What to work on: Which lines in the records below contain the word "magnifier"? Copy each of them.

Provided data:

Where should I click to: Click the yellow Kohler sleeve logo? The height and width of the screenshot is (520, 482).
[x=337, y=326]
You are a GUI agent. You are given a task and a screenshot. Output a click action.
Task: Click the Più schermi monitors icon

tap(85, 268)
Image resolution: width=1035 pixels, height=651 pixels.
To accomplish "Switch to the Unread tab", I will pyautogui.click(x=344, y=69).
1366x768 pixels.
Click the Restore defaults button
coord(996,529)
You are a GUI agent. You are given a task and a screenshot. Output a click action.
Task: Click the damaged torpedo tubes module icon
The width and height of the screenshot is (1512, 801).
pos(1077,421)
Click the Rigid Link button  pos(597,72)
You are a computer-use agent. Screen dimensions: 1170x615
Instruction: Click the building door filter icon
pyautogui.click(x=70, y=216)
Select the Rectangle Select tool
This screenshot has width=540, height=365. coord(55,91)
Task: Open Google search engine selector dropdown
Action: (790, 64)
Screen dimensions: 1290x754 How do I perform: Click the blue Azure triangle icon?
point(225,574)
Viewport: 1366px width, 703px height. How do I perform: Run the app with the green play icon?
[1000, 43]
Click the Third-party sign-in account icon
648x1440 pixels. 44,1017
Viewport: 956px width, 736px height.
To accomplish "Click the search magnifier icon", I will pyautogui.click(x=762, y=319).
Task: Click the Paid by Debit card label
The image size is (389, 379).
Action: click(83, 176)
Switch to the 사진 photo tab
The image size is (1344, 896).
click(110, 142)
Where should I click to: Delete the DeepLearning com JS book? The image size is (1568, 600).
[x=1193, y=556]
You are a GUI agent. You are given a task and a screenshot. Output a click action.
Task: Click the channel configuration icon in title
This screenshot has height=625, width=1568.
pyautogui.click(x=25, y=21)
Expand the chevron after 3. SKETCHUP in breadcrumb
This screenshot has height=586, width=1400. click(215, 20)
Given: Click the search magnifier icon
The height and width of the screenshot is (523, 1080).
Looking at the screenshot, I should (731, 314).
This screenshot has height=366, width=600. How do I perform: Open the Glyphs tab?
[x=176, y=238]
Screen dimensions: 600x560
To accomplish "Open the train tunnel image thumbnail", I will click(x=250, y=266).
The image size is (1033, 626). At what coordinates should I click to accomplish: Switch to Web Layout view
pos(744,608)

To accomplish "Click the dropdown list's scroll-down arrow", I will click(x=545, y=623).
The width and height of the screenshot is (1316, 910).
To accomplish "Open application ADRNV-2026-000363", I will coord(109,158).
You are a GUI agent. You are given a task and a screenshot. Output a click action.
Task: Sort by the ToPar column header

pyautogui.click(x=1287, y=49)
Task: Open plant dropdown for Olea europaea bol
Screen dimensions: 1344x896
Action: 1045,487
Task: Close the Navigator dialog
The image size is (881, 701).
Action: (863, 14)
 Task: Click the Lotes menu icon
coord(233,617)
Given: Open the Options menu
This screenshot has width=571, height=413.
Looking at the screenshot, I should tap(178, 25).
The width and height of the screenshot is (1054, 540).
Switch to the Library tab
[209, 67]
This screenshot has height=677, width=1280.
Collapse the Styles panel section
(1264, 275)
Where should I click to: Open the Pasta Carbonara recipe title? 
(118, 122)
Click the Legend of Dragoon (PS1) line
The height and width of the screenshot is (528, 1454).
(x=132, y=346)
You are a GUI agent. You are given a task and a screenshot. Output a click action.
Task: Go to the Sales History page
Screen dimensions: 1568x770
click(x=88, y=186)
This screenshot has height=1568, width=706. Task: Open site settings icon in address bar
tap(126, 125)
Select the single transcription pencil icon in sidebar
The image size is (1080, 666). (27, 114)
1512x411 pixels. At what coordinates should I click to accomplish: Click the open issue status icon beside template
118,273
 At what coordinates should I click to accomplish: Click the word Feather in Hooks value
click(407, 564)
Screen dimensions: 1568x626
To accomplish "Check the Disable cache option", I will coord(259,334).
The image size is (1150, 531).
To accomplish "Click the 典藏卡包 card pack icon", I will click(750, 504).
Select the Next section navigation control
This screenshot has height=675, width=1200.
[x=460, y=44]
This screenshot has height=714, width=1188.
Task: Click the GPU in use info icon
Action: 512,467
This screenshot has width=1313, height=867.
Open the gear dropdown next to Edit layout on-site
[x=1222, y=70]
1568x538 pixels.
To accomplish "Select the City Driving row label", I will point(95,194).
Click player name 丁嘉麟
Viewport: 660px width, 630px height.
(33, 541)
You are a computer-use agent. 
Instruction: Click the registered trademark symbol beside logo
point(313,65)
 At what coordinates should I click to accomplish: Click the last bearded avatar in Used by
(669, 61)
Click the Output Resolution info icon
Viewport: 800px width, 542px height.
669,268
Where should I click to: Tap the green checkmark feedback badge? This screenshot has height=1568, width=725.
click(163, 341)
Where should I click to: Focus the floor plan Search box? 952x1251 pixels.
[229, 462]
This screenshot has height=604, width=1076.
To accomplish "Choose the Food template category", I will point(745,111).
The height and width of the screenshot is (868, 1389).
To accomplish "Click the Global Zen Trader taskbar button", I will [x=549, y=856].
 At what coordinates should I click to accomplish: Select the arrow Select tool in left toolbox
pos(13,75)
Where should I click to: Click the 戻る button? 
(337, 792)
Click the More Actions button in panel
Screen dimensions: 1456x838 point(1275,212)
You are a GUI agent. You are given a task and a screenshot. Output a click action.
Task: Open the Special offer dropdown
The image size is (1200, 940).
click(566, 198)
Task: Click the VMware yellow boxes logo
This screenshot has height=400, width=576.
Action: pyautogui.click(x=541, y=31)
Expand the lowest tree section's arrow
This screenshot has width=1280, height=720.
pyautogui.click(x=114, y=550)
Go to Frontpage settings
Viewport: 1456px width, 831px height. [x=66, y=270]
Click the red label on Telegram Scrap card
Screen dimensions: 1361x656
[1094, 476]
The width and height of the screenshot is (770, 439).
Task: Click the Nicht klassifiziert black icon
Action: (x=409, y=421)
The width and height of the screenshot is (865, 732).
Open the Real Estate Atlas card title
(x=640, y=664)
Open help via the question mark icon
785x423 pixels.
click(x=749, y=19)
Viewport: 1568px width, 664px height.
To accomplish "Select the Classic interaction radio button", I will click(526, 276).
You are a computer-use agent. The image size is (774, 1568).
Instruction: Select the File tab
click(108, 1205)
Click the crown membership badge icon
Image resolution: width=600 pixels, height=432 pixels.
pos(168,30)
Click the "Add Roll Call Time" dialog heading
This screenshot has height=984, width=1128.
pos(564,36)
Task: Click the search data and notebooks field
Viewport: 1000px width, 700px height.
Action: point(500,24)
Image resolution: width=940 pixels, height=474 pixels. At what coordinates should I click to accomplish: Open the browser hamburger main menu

Solution for this task:
To accomplish "Click the search magnifier icon", I will pyautogui.click(x=762, y=319).
Given: Click the search magnifier icon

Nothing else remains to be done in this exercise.